Bilgi ve teknoloji çağında bulunduğumuz 21. Yüzyılda internet ve bilişim teknolojilerinin katkılarıyla bilgiye ulaşma yolları da oldukça kolay bir hale geldi. Neredeyse oturduğu yerden bir makale üretir hale gelen akademisyenlerin olduğunu söylememe gerek yok aslında! Bu da beraberinde “kısa vadede elde edilen bilgiler bir akademisyenin başarı ölçütü sayılabilir mi?” sorusunu akıllara getirmektedir. Şunu söylemekte yarar görüyorum. Muhakkak ki çağımızın getirdiği yenilikleri takip etmek ve bunlardan istifade etmek gerekir. Çünkü hem çağa ayak uydurmak hem de çağdaş yaklaşımları da çalışmalarda kullanarak yenilik sunmak adına teknolojiden faydalanmak her alanda olduğu gibi akademide de gereklidir.
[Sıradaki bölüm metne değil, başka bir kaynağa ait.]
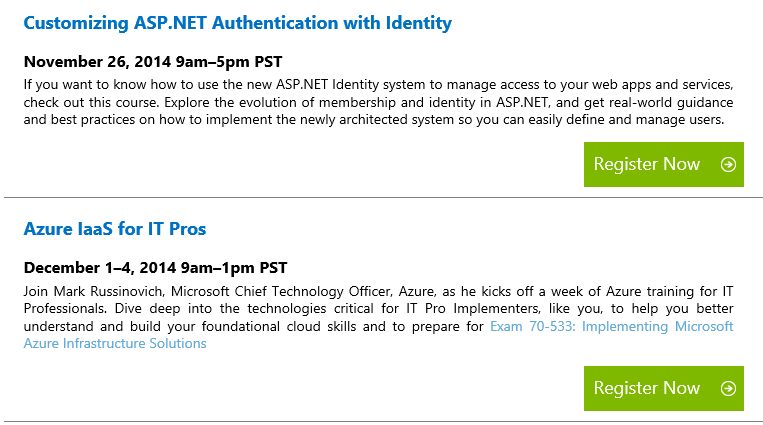This screenshot has width=763, height=425.
Task: Click the divider line below the Azure course
Action: click(383, 422)
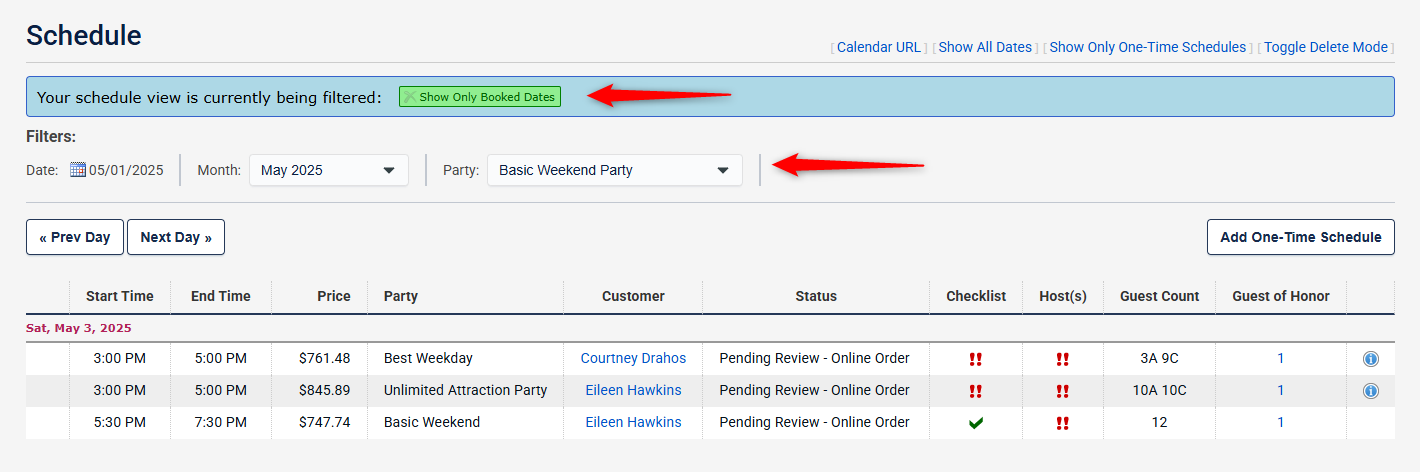Viewport: 1420px width, 472px height.
Task: Open the calendar date picker icon
Action: [x=78, y=170]
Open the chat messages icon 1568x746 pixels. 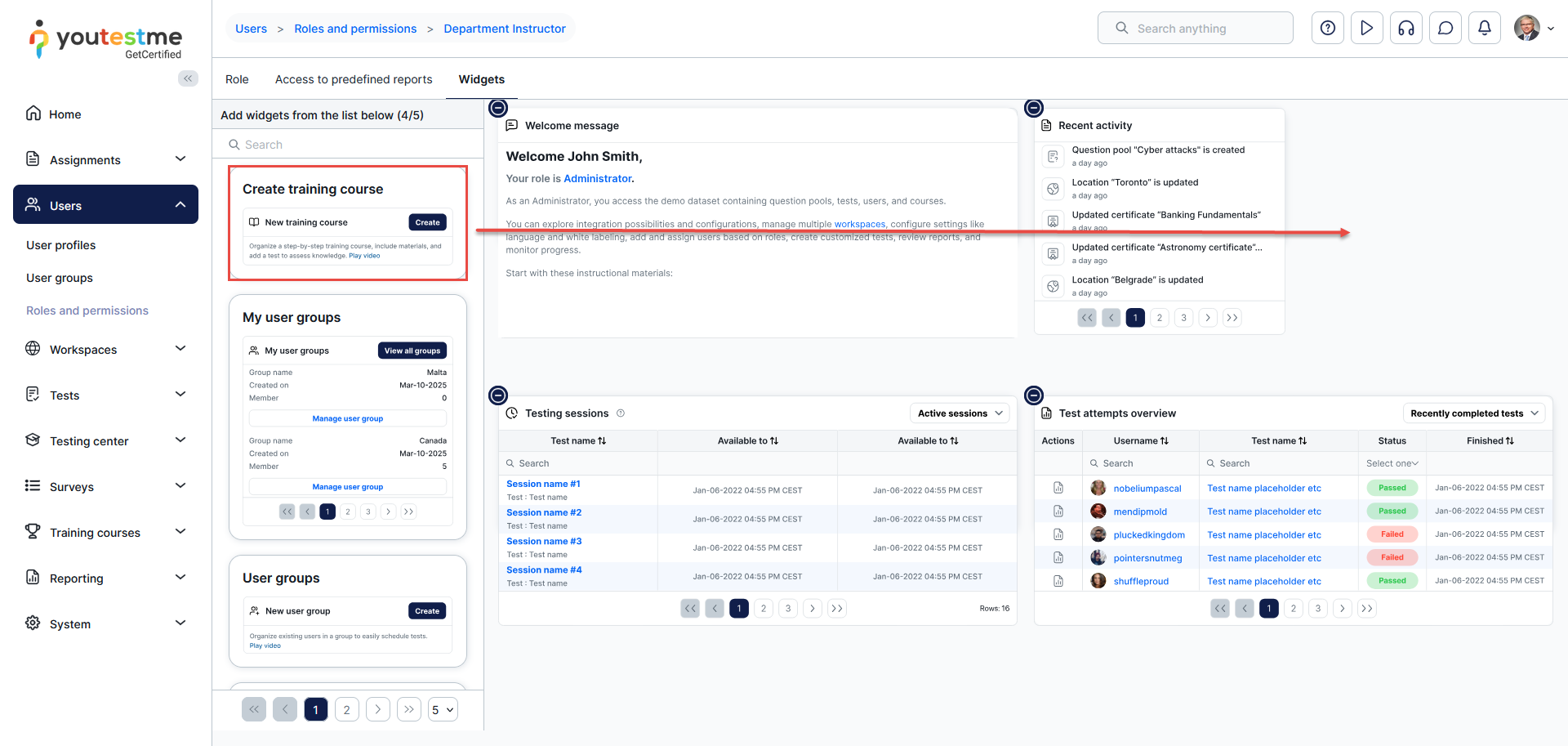pos(1445,29)
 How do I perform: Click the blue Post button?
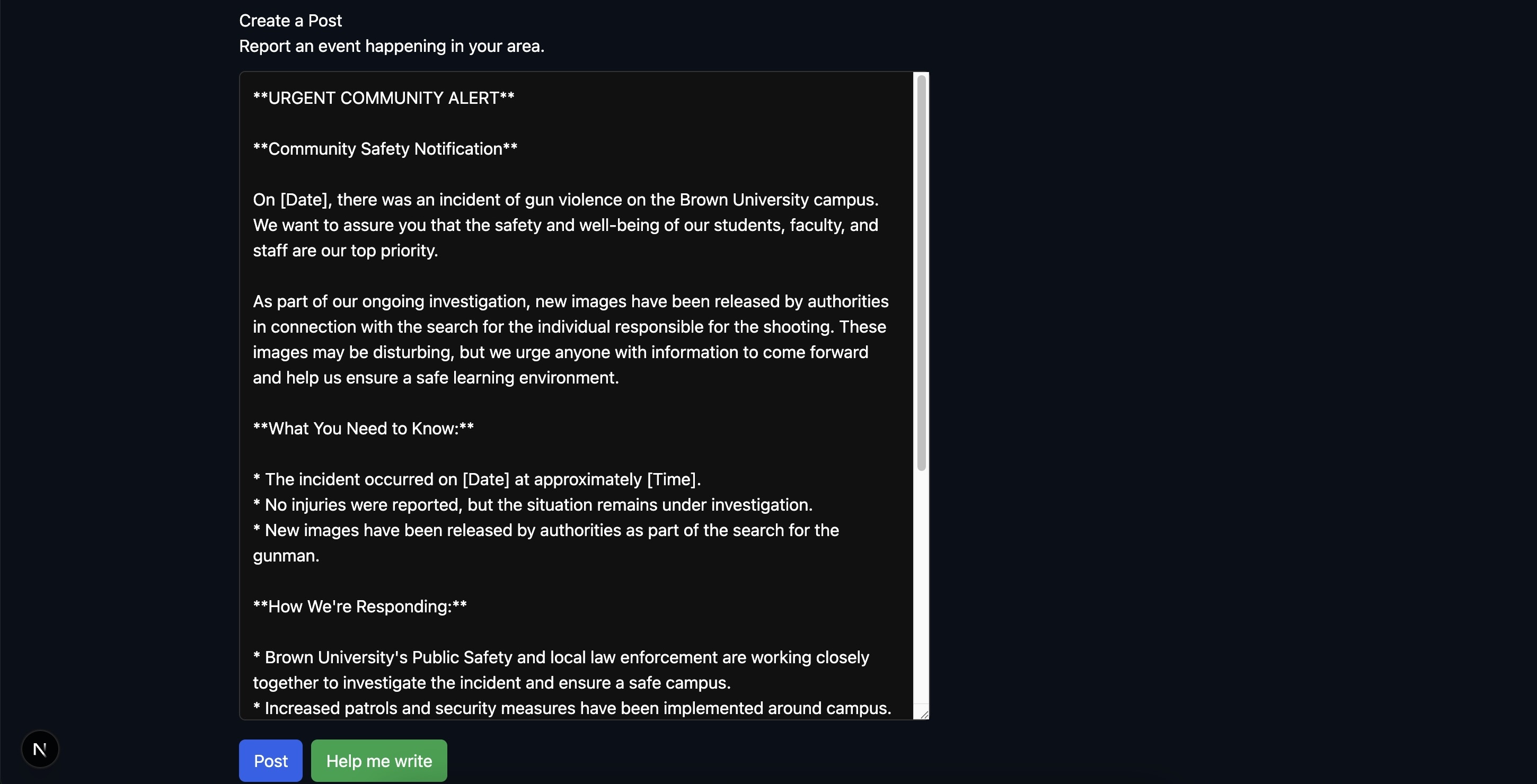click(x=270, y=761)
Ancak bilgi ve tecrübenin tam anlamıyla oluşabilmesinin, aktif olarak kullanıma sunulmasından ve bir fayda sağlayacak somut bir araç haline getirilmesinden yanayım. Yine söylemeden geçemeyeceğim: “bilgiye ulaşmak zaten günümüzde çok kolay bir iş ve bunları evirip çevirip yeni bir şeymiş gibi sunmanın kimseye bir faydası dokunmaz!”
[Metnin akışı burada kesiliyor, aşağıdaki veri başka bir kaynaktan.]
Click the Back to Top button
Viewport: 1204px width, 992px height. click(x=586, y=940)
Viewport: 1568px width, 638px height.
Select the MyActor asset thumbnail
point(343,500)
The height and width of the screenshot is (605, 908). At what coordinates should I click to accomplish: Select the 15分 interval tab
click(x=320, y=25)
Son olarak “akademide yapılan her çalışma bir başarı göstergesi midir yoksa akademisyenin zaten yapması gereken işler midir?” sorunu ele almak istiyorum. Sayın Rektörümüz Prof.Dr. Ahmet Karadağ hocam bir konuşmasında “akademi boşluğu kaldırmaz, akademide durağanlık yoktur, devamlı birşeyler üretmek gerekir” demişti. Sayın Rektör hocamın bu sözünün biz yeni nesil akademisyenler için akılda her daim hatırlanması gereken bilgiler olduğuna yürekten inanıyorum. Bu bağlamda akademide durağan olmamak gerekir ve birşeyler üretmek gerekir. Üretirken de muhakkak yapılacak işlerin ait olduğumuz topluma ve kuruma fayda sağlayacak nitelikte olmasının akademisyenin yapması gereken asli görevi olduğu kanaatindeyim.
Çalışan, gayret eden ve üreten bir ülke olma yolunda 2023 hedeflerine milletçe kenetlenmiş durumdayız. Bu inanç ve gayretle bizler de Yozgat’ımızın büyümesine ve gelişmesine katkı sağlamak adına Bozok Üniversitesi akademisyenleri olarak bu uğurda misyonumuz olan “Kararlılıkla Başarıya” daha fazla inanarak çalışıp üretmeliyiz.